So today has been a real shitter to be honest. I am still laid up after what seems like a thousand years and I’m getting frustrated and grouchy. I picked my daughter up to find that, despite me asking countless times, her reading has not been done and her lost-tie-situation hasn’t been sorted. All these seem like small things, but today, I am really jack of them. Today the molehills are mountains. Particularly because I am flat on my back with one working leg, and I couldn’t even get up a grassy knoll, let alone a mountain.
You know what, it makes no difference if you are married, or separated, or divorced. I have noticed this across the board. With pretty much everyone I know, or have ever known. Mums are the ones. The ones who know when parents’ evening is, when school assembly and inset days are, what days clubs are on and what time they finish. Mums are the ones who sew on the school labels and buy the uniforms. Who know what size the uniforms are. Mums are the ones who know all the friends’ names, who is best friends with who, who loves who. Mums book the birthday parties and write the invitations. Mums. Always mums.
Blokes get a day off and they go to the pub, or football or golf or what-fuckin-ever. You know what mums do when they get a day off? We clean the goddamn house, wash and iron, go grocery shopping, change beds, plan the forthcoming week. And you know what single mums do when, and if, we get a day off. Everything. That’s what. We do everything.
And because we’re responsible for everything, when small things don’t get done, after you have asked repeatedly in between doing every-fucking-thing else, it really makes you want to lose your goddamn shit. But when you do, well you’re being unreasonable or patronising or some such nonsense. That’s male logic – seemingly blind to the fact that if those small things were attended to with even half as much attention to detail as a mum would devote, then mummy wouldn’t have to lose her shit and keep mentioning it.

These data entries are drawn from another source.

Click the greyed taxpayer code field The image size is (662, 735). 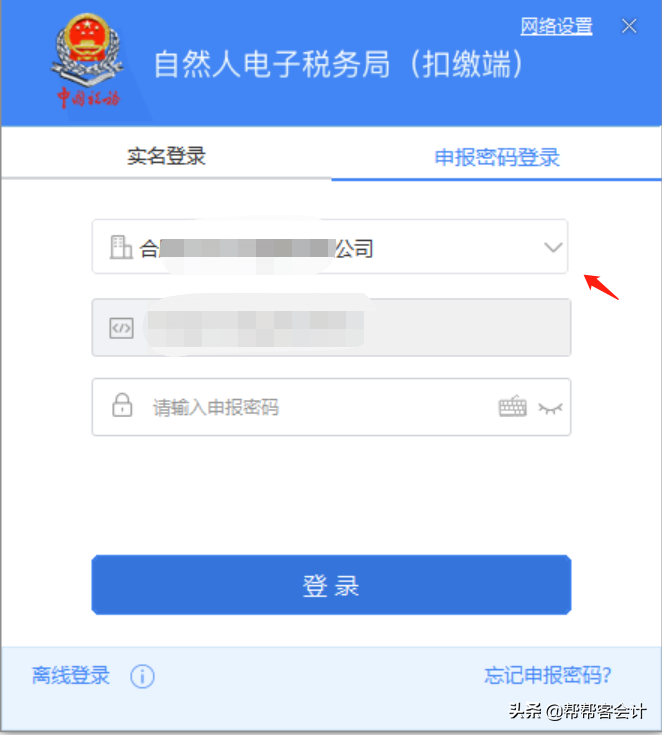tap(331, 328)
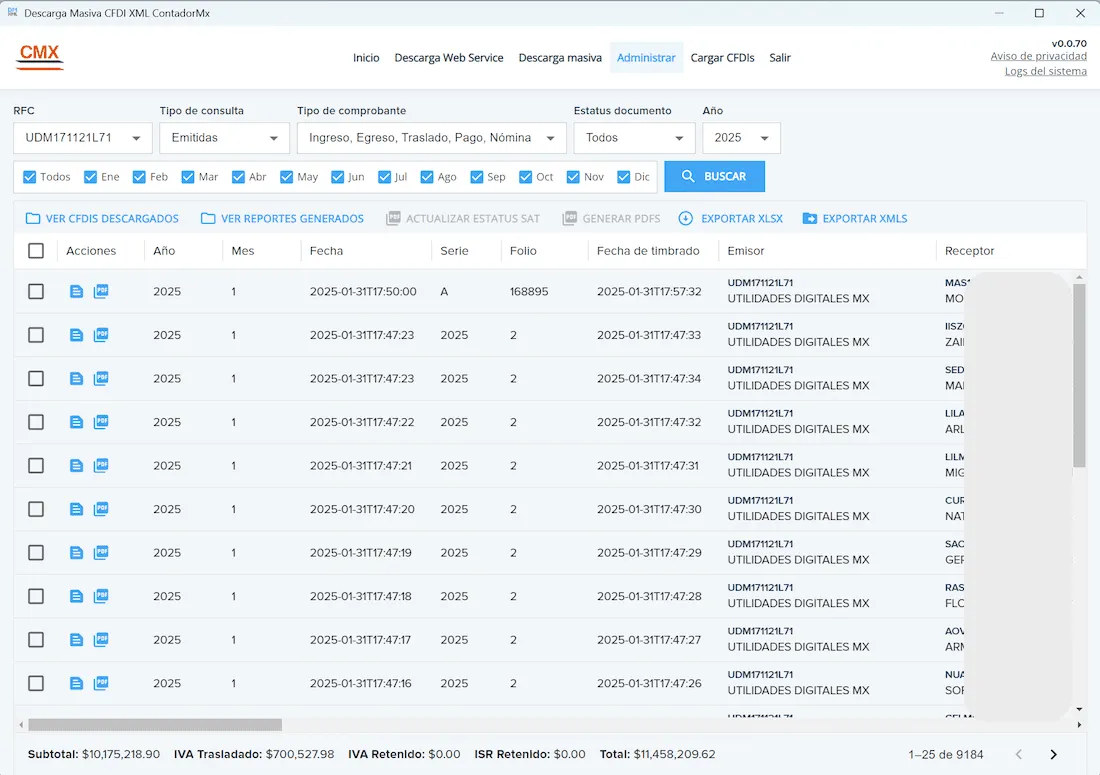
Task: Switch to the Administrar tab
Action: (x=646, y=57)
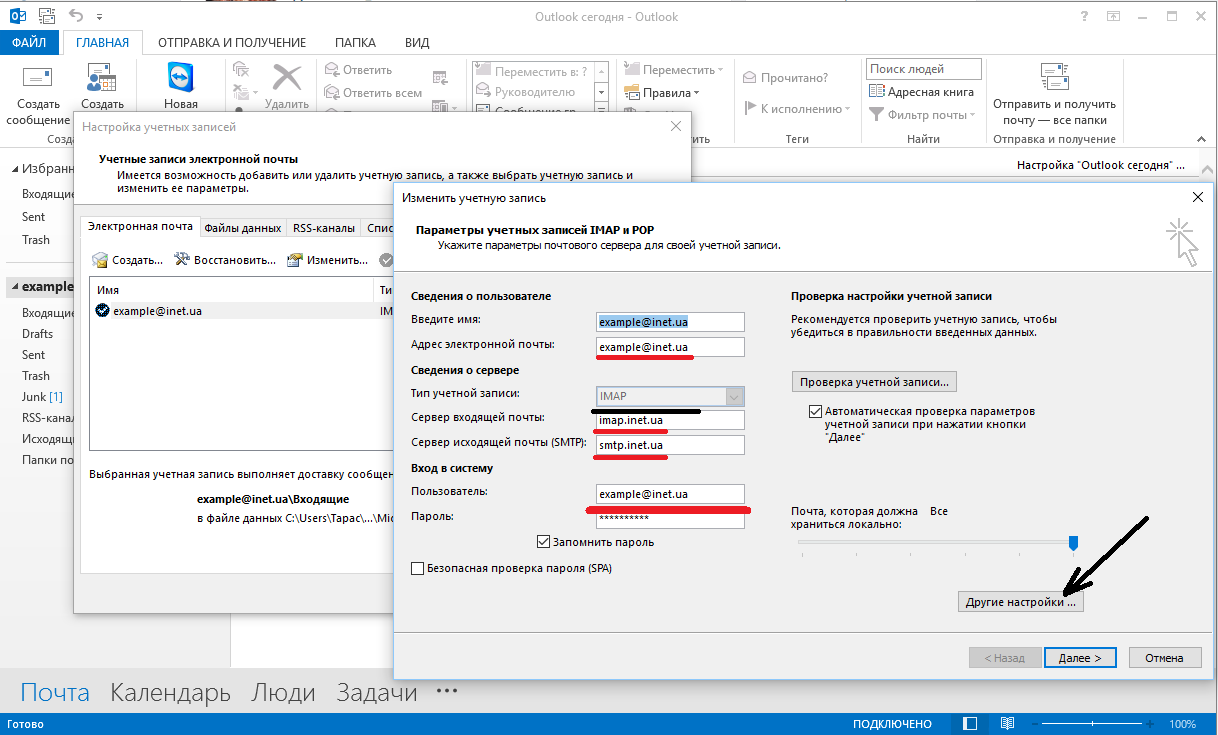
Task: Click the Create new message icon
Action: (x=37, y=78)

Added to my foulness of mood today is the fact my washing machine flooded the kitchen floor, my car door won’t seem to shut properly and I cannot get the box-pleats ironed into my child’s school pinafores before school tomorrow. So there I was at tea time propped up against the worktop on my one working leg, wearing flip flops so as to avoid the tidal wave of dirty laundry water on my kitchen floor, cooking dinner with one hand and trying to iron four pinafores on a piece of worktop the size of a postage stamp.
But you know what, despite the fact this really is a total ‘fuck my life’ day, and I felt like the shittest mum ever for being grumpy with my daughter about losing yet another school tie and leaving three pairs of shoes in the garden overnight; and despite the fact I threatened to throw all her Barbies away if she did not tidy them up because, frankly, I have had a gutsfull of stepping on tiny stilettos, I got the goddamn dinner made. And I ironed those pinafores (not very well – but at least she won’t look like a total urchin for school tomorrow!). And I did the reading. I did the bloody reading. And that, dear reader, is because I am a mum. Even with a flooded kitchen and one working leg, shit still gets done.
And my daughter, who had earlier responded to my Barbie massacre threats by telling me that I am the “meanest mummy ever”, disappeared off after dinner and returned with an envelope, and in it was a beautiful get well soon card with a picture of her and I. And just like that all these mountains shrink back to molehills again.